__Data entries__.
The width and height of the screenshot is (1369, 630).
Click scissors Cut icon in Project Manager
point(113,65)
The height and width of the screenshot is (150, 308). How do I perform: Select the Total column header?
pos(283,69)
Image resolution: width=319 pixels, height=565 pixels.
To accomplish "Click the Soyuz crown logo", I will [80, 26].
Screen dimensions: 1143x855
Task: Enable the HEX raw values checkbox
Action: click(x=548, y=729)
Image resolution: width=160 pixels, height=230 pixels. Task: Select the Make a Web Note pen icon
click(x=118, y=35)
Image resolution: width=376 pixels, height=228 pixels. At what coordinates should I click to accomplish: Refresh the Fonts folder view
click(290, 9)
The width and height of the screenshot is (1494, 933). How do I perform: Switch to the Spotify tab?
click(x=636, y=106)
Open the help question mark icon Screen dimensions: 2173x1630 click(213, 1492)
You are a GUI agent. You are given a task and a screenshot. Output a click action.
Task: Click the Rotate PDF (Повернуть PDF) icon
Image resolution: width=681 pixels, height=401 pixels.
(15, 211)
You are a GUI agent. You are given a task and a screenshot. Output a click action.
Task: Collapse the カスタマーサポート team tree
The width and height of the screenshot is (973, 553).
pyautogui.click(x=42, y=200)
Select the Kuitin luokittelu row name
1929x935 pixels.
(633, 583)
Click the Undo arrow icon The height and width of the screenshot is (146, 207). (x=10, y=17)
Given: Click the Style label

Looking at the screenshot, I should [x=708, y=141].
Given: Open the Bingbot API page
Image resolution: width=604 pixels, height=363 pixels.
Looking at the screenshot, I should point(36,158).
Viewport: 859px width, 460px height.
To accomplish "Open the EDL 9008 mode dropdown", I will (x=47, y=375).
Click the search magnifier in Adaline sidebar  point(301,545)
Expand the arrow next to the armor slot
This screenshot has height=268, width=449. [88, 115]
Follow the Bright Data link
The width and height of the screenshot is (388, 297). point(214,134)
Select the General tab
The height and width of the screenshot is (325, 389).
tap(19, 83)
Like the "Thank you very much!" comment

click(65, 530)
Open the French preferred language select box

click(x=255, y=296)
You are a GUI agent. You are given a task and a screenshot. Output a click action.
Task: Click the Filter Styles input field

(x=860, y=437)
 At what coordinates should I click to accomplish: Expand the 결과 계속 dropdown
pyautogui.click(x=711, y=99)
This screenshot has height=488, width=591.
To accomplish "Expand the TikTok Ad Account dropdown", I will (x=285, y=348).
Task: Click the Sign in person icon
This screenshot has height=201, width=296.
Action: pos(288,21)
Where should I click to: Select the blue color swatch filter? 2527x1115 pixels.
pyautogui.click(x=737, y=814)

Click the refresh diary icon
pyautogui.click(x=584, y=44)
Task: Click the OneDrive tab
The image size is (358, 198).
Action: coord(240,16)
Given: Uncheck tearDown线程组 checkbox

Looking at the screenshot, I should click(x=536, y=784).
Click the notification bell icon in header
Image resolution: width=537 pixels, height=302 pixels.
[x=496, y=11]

__Required task__. Turn every line of the entries above into a numbered list, leaving out the blank lines.

__Answer to the problem__.
1. The width and height of the screenshot is (1369, 630).
2. Click scissors Cut icon in Project Manager
3. point(113,65)
4. The height and width of the screenshot is (150, 308). How do I perform: Select the Total column header?
5. pos(283,69)
6. Image resolution: width=319 pixels, height=565 pixels.
7. To accomplish "Click the Soyuz crown logo", I will [80, 26].
8. Screen dimensions: 1143x855
9. Task: Enable the HEX raw values checkbox
10. Action: click(x=548, y=729)
11. Image resolution: width=160 pixels, height=230 pixels. Task: Select the Make a Web Note pen icon
12. click(x=118, y=35)
13. Image resolution: width=376 pixels, height=228 pixels. At what coordinates should I click to accomplish: Refresh the Fonts folder view
14. click(290, 9)
15. The width and height of the screenshot is (1494, 933). How do I perform: Switch to the Spotify tab?
16. click(x=636, y=106)
17. Open the help question mark icon Screen dimensions: 2173x1630 click(213, 1492)
18. You are a GUI agent. You are given a task and a screenshot. Output a click action.
19. Task: Click the Rotate PDF (Повернуть PDF) icon
20. Image resolution: width=681 pixels, height=401 pixels.
21. (15, 211)
22. You are a GUI agent. You are given a task and a screenshot. Output a click action.
23. Task: Collapse the カスタマーサポート team tree
24. The width and height of the screenshot is (973, 553).
25. pyautogui.click(x=42, y=200)
26. Select the Kuitin luokittelu row name
27. 1929x935 pixels.
28. (633, 583)
29. Click the Undo arrow icon The height and width of the screenshot is (146, 207). (x=10, y=17)
30. Given: Click the Style label
31. Looking at the screenshot, I should [x=708, y=141].
32. Given: Open the Bingbot API page
33. Image resolution: width=604 pixels, height=363 pixels.
34. Looking at the screenshot, I should point(36,158).
35. Viewport: 859px width, 460px height.
36. To accomplish "Open the EDL 9008 mode dropdown", I will (x=47, y=375).
37. Click the search magnifier in Adaline sidebar  point(301,545)
38. Expand the arrow next to the armor slot
39. This screenshot has height=268, width=449. [88, 115]
40. Follow the Bright Data link
41. The width and height of the screenshot is (388, 297). point(214,134)
42. Select the General tab
43. The height and width of the screenshot is (325, 389).
44. tap(19, 83)
45. Like the "Thank you very much!" comment
46. click(65, 530)
47. Open the French preferred language select box
48. click(x=255, y=296)
49. You are a GUI agent. You are given a task and a screenshot. Output a click action.
50. Task: Click the Filter Styles input field
51. (x=860, y=437)
52.  At what coordinates should I click to accomplish: Expand the 결과 계속 dropdown
53. pyautogui.click(x=711, y=99)
54. This screenshot has height=488, width=591.
55. To accomplish "Expand the TikTok Ad Account dropdown", I will (x=285, y=348).
56. Task: Click the Sign in person icon
57. This screenshot has height=201, width=296.
58. Action: pos(288,21)
59. Where should I click to: Select the blue color swatch filter? 2527x1115 pixels.
60. pyautogui.click(x=737, y=814)
61. Click the refresh diary icon
62. pyautogui.click(x=584, y=44)
63. Task: Click the OneDrive tab
64. The image size is (358, 198).
65. Action: coord(240,16)
66. Given: Uncheck tearDown线程组 checkbox
67. Looking at the screenshot, I should click(x=536, y=784).
68. Click the notification bell icon in header
69. Image resolution: width=537 pixels, height=302 pixels.
70. [x=496, y=11]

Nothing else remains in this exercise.